Depuis l'âge de 11 ans, Stéphanie Argerich filmait sa famille avec la caméra rapportée du Japon par sa mère, l'illustre pianiste Martha Argerich. Bien plus tard, les vidéos d'amateur se sont transformées en projet de long métrage. «
J'ai fait une première tentative il y a quinze ans, très kamikaze,
j'étais toute seule et je n'étais pas prête. Le déclic est venu quand je
suis devenue mère. J'avais changé de position, je n'étais plus
seulement "la fille", je comprenais mieux ma mère. Et puis j'ai ressenti
une espèce d'urgence ; la dynamique familiale change, on réalise que
certaines choses sont à faire maintenant. Je m'y suis remise, et, cette
fois, je me suis bien entourée. »
Les producteurs Luc Peter (Intermezzo) et Pierre-Olivier Bardet
(Idéale Audience) ont su voir la cinéaste en devenir derrière la « fille
de » et l'ont accompagnée pendant plus de quatre ans. Le temps
nécessaire pour que Stéphanie Argerich trie ses souvenirs, trouve sa
bonne voix et sa juste place à l'image, creuse les non-dits familiaux,
tout en mettant au monde un deuxième enfant…
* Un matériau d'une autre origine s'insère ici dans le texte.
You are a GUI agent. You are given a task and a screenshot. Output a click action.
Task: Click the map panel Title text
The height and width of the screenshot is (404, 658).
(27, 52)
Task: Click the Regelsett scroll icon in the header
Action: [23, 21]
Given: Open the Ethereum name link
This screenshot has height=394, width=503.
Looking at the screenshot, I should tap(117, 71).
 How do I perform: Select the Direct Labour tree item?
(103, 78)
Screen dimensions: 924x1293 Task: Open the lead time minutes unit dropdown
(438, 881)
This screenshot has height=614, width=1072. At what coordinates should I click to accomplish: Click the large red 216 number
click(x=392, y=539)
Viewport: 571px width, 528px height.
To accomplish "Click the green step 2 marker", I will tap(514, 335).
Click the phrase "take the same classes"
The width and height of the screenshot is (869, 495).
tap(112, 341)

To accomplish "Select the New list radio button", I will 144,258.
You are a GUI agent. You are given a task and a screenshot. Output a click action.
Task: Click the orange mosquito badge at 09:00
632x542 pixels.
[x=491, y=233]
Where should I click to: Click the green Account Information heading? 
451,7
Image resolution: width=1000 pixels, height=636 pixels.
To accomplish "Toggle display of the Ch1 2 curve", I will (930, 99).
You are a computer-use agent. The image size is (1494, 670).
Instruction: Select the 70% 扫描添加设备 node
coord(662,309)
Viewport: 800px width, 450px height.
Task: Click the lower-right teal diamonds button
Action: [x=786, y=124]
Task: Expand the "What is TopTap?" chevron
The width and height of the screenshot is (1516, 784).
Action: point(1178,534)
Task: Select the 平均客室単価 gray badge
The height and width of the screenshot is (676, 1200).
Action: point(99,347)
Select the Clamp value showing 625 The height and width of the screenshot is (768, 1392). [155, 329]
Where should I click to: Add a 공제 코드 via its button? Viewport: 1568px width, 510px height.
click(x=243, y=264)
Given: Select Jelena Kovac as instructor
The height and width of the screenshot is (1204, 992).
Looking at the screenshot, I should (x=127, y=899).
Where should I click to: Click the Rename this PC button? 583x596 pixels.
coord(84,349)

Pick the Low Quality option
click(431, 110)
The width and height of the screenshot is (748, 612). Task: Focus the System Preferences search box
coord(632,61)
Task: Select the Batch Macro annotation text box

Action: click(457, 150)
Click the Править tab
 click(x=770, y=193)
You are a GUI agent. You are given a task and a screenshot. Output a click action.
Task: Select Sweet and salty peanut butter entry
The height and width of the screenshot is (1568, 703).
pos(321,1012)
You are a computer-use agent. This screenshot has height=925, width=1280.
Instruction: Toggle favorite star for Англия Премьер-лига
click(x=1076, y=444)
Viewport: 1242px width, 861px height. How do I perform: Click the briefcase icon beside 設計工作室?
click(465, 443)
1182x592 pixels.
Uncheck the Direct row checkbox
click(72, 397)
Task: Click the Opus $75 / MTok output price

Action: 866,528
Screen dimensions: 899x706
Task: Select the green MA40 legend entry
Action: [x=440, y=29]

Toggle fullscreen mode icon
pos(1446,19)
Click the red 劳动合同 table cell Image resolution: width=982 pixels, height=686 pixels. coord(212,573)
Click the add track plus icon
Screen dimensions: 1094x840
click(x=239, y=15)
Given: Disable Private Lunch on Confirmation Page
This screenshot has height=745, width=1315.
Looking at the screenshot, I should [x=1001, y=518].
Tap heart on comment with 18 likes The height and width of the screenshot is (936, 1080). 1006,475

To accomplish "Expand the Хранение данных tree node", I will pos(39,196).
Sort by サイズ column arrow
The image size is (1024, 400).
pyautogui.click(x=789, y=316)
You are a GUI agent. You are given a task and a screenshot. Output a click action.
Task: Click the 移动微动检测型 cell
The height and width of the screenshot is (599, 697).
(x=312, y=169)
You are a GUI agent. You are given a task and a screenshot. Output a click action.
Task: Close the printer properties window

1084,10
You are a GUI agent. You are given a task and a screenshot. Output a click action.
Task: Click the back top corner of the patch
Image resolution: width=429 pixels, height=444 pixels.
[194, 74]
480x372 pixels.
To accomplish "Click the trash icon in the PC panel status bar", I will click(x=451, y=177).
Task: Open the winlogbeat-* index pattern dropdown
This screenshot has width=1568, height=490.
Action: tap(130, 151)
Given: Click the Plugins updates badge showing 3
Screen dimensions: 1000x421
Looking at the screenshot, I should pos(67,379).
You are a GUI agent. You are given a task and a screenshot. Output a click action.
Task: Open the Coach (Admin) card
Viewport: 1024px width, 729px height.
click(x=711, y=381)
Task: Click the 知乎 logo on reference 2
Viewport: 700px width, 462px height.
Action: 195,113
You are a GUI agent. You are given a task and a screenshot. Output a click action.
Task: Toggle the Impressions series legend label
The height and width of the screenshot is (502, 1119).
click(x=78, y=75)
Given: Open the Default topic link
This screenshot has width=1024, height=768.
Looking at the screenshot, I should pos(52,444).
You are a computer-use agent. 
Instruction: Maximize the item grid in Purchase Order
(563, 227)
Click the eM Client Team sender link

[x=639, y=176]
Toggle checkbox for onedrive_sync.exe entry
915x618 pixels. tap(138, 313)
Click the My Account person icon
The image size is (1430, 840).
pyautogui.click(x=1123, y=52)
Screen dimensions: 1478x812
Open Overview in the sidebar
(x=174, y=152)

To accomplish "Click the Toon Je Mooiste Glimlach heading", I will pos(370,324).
Luc Peter l'a aidée dans le processus d'écriture. Il a aussi filmé
les 10 % d'images où Stéphanie Argerich devient personnage, et pour
lesquelles elle cherchait « quelqu'un à qui passer la caméra sans perdre le degré d'intimité que je recherchais ». Pierre-Olivier
Bardet s'est concentré sur la recherche de diffuseurs et de
financements, convainquant notamment Arte de coproduire le film. Quant à
la famille, elle a joué le jeu. « Ma mère est habituée à ce que je
la filme ; même si elle dit qu'elle n'aime pas être au centre de
l'attention, je crois qu'elle adore être le centre de la mienne ! Avec
mon père, ça a été plus compliqué. C'était un tournage assez court, il
avait du mal à me donner du temps. »
Avec son père, Stephen Kovacevich, pianiste de renom, la tension
accumulée explose pendant la scène où Stéphanie lui demande une énième
fois de faire les démarches pour la reconnaître officiellement. «
C'est triste, cette séquence, ce qu'il dit m'a blessée, mais, en même
temps, c'est drôle aussi, quand il me parie un McDo que l'administration
a perdu le papier… Mon père avait très peur de ce que j'allais montrer.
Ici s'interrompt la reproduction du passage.